Following a four-year period of writing, member comment, and multiple revisions, the AFS Position Paper and Policy on Mining and Fossil Fuel Extraction was approved unanimously by the membership at the Society’s annual business meeting August 19, 2015, in Portland, Oregon. Read the entire document online or see the January 2016 issue of Fisheries for a summary. The Policy Statement follows below.
AFS Policy Statement
Mines and wells should only be developed where, after weighing multiple costs, benefits, beneficiaries, and liabilities, they are considered the most appropriate use of land and water by affected publics, can be developed in an environmentally responsible manner, benefit workers and affected communities, and are appropriately regulated. Because of substantial widespread adverse effects of mining and wells on aquatic ecosystems and related human communities, fossil fuel combustion effects on global climate, and enormous unfunded reclamation costs for abandoned extraction sites, the American Fisheries Society (AFS) recommends substantive changes in how North American governments conduct environmental assessments and permit, monitor, and regulate mine and fossil fuel development. In particular, AFS recommends that:
- Following a formal environmental impact assessment, the affected public should be involved in deciding whether a mine or well is the most appropriate use of land and water, particularly relative to the need to preserve ecologically and culturally significant areas.
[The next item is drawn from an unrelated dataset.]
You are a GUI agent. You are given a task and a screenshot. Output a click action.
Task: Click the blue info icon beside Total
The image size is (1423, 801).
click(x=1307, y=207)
- Mine or well development should be environmentally responsible with regulation, treatment, monitoring, and sureties sufficient for protecting the environment in perpetuity.
- Baseline ecological and environmental research and monitoring should be conducted in areas slated for mining and fossil fuel extraction before, during, and after development so that the effects of those industries can be assessed in an ecologically and statistically rigorous manner, and the resulting data should be made publicly available.
- This policy and related research should help inform the process of responsible resource development for mining and fossil fuel extraction, and should guide the implementation of the precautionary principle for those sectors.
- A formal risk assessment of the cumulative atmospheric, aquatic, and oceanic effects of continued fossil fuel extraction and combustion should be conducted and reported to the public.
- A formal risk assessment of the cumulative aquatic and oceanic effects of continued hard rock and aggregate extraction and metals smelting should be conducted and reported to the public.